▸ **MATERIALS PROVIDED**:
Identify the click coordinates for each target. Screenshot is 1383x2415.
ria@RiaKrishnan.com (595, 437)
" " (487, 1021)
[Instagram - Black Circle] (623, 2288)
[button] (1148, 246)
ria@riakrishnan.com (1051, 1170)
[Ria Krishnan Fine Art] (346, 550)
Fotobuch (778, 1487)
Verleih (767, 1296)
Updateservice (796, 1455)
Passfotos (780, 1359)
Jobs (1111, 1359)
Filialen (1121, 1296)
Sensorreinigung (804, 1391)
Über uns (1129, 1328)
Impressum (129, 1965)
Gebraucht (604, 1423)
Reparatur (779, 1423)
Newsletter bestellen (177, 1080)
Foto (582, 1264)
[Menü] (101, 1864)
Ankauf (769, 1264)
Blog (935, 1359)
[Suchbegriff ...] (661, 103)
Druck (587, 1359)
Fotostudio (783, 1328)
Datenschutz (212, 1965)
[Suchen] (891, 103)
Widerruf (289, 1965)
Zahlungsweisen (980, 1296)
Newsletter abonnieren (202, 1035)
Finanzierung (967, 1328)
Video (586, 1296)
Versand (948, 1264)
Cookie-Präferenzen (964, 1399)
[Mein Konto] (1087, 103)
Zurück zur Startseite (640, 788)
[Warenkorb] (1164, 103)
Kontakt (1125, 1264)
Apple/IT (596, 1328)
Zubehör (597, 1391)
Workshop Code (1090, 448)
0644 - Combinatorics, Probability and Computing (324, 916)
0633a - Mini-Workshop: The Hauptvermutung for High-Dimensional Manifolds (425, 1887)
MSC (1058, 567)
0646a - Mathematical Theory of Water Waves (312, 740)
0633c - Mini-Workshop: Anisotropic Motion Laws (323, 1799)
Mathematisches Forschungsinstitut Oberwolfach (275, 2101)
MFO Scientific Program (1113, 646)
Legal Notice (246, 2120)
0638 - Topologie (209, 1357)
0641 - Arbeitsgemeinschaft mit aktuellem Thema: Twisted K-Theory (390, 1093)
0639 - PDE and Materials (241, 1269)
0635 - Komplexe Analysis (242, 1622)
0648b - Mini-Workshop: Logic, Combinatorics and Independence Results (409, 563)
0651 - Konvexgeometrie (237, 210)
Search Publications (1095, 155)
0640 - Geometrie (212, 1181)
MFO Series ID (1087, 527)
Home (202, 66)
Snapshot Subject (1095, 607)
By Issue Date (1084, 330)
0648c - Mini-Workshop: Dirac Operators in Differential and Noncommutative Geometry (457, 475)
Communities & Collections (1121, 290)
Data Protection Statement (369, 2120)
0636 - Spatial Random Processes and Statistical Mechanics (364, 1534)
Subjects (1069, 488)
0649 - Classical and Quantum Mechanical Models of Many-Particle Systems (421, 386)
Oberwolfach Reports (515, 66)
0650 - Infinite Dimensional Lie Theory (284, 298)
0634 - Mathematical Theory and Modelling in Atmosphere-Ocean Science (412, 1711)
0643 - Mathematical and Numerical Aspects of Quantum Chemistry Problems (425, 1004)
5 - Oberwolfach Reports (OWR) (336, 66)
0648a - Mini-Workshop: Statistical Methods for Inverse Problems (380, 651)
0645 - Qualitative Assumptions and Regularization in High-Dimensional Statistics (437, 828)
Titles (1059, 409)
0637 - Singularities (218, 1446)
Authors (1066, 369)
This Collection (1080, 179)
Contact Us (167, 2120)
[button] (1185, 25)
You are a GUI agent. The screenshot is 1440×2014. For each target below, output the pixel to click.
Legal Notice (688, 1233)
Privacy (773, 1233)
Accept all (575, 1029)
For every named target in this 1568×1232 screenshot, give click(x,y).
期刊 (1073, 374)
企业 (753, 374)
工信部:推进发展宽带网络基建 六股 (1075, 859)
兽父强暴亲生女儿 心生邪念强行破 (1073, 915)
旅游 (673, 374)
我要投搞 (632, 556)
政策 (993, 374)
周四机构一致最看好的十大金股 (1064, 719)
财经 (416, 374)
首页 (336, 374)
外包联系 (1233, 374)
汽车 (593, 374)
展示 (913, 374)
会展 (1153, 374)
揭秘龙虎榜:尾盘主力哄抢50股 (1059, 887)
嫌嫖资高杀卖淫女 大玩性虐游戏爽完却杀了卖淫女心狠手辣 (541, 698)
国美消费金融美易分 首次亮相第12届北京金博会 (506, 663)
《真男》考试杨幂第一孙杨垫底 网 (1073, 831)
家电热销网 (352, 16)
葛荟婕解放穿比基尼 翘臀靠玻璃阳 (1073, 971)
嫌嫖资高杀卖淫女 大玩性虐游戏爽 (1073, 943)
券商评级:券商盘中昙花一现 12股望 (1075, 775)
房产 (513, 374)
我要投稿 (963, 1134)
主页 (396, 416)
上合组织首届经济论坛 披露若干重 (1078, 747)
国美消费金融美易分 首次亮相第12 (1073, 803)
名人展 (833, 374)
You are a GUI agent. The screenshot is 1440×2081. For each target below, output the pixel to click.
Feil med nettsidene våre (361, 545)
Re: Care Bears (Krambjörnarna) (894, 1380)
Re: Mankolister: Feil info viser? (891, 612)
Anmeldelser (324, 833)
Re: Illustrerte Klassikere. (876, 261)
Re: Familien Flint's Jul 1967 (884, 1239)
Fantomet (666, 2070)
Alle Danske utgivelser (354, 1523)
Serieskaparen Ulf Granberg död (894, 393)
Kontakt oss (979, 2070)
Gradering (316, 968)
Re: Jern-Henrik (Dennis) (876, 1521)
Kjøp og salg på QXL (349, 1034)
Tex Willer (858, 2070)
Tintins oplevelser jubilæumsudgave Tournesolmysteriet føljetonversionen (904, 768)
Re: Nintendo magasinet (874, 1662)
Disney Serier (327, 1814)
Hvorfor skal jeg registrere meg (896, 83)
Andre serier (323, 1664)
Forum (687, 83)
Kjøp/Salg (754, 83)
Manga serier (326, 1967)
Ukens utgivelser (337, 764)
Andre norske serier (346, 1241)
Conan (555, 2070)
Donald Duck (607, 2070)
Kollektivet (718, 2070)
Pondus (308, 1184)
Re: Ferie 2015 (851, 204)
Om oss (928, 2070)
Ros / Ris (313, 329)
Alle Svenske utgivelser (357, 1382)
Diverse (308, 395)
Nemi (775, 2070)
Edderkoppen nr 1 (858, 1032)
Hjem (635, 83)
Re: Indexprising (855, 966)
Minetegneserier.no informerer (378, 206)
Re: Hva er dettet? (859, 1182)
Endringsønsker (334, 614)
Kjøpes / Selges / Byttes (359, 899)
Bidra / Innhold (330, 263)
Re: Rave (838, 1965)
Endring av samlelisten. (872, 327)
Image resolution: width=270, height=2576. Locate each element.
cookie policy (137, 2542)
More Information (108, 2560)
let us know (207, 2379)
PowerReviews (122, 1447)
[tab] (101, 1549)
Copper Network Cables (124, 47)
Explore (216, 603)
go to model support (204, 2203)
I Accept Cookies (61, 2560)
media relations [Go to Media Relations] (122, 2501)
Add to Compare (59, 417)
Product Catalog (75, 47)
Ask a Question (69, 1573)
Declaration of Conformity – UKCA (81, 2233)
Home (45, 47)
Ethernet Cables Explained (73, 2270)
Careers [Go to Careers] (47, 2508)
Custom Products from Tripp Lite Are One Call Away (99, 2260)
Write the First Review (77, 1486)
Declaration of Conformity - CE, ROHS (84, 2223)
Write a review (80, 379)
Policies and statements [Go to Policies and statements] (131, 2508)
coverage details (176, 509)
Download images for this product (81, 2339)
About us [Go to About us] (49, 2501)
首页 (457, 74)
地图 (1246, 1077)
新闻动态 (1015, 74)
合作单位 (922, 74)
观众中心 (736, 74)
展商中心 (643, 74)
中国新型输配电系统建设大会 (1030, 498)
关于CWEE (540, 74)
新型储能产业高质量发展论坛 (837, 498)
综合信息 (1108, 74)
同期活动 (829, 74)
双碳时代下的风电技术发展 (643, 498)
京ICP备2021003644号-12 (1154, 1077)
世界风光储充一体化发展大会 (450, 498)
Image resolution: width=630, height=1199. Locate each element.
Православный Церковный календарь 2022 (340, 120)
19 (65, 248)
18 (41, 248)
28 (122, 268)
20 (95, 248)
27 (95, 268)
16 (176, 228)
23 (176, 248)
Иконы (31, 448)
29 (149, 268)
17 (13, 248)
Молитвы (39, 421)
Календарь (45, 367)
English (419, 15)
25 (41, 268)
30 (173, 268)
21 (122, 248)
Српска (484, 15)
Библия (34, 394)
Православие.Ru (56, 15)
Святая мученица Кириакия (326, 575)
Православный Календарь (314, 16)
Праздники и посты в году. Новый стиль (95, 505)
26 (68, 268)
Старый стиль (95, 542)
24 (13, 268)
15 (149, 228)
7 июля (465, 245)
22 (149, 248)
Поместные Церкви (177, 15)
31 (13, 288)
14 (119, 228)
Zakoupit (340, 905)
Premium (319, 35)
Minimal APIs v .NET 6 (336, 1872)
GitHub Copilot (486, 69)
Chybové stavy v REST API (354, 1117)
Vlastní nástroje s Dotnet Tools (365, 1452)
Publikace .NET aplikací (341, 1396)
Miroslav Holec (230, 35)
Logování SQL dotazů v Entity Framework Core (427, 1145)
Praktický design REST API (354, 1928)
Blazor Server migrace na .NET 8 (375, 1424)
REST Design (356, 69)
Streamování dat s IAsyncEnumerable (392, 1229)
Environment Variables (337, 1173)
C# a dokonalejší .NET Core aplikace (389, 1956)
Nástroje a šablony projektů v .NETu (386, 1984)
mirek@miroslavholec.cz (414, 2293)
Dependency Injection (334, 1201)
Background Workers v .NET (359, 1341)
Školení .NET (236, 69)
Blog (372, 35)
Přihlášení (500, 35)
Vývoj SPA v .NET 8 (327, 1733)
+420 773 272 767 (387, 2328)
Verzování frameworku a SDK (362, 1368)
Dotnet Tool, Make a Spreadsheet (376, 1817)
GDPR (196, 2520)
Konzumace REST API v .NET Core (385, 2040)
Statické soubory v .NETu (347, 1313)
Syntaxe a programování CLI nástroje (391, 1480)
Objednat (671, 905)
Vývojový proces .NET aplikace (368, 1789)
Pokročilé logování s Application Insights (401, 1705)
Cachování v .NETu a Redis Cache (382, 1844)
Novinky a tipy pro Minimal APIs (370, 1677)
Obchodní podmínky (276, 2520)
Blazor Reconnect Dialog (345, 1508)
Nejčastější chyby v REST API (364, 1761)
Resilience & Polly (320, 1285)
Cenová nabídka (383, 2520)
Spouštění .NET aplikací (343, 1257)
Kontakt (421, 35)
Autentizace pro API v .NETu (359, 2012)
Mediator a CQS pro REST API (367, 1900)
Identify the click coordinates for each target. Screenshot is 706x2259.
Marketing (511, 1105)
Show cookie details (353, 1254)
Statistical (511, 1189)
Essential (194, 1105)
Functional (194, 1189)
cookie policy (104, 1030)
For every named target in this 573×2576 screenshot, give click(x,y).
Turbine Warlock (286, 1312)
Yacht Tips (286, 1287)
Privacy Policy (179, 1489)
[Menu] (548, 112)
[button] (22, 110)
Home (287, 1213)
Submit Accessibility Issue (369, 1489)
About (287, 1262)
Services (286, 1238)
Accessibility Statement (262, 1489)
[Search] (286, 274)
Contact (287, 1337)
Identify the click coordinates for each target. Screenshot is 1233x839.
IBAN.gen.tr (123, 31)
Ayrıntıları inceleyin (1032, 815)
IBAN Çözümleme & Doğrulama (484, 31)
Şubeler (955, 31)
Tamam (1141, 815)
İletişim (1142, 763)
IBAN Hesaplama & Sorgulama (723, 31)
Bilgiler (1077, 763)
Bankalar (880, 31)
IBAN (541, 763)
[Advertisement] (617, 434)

▸ **TASK TO COMPLETE**: Rewrite the records from the line with "Иконы (31, 448)" to the line with "Dependency Injection (334, 1201)", putting "Web API" in place of "REST API" and keeping everything else unchanged.

▸ **TASK OUTPUT**:
Иконы (31, 448)
29 (149, 268)
17 (13, 248)
Молитвы (39, 421)
Календарь (45, 367)
English (419, 15)
25 (41, 268)
30 (173, 268)
21 (122, 248)
Српска (484, 15)
Библия (34, 394)
Православие.Ru (56, 15)
Святая мученица Кириакия (326, 575)
Православный Календарь (314, 16)
Праздники и посты в году. Новый стиль (95, 505)
26 (68, 268)
Старый стиль (95, 542)
24 (13, 268)
15 (149, 228)
7 июля (465, 245)
22 (149, 248)
Поместные Церкви (177, 15)
31 (13, 288)
14 (119, 228)
Zakoupit (340, 905)
Premium (319, 35)
Minimal APIs v .NET 6 (336, 1872)
GitHub Copilot (486, 69)
Chybové stavy v Web API (354, 1117)
Vlastní nástroje s Dotnet Tools (365, 1452)
Publikace .NET aplikací (341, 1396)
Miroslav Holec (230, 35)
Logování SQL dotazů v Entity Framework Core (427, 1145)
Praktický design Web API (354, 1928)
Blazor Server migrace na .NET 8 (375, 1424)
REST Design (356, 69)
Streamování dat s IAsyncEnumerable (392, 1229)
Environment Variables (337, 1173)
C# a dokonalejší .NET Core aplikace (389, 1956)
Nástroje a šablony projektů v .NETu (386, 1984)
mirek@miroslavholec.cz (414, 2293)
Dependency Injection (334, 1201)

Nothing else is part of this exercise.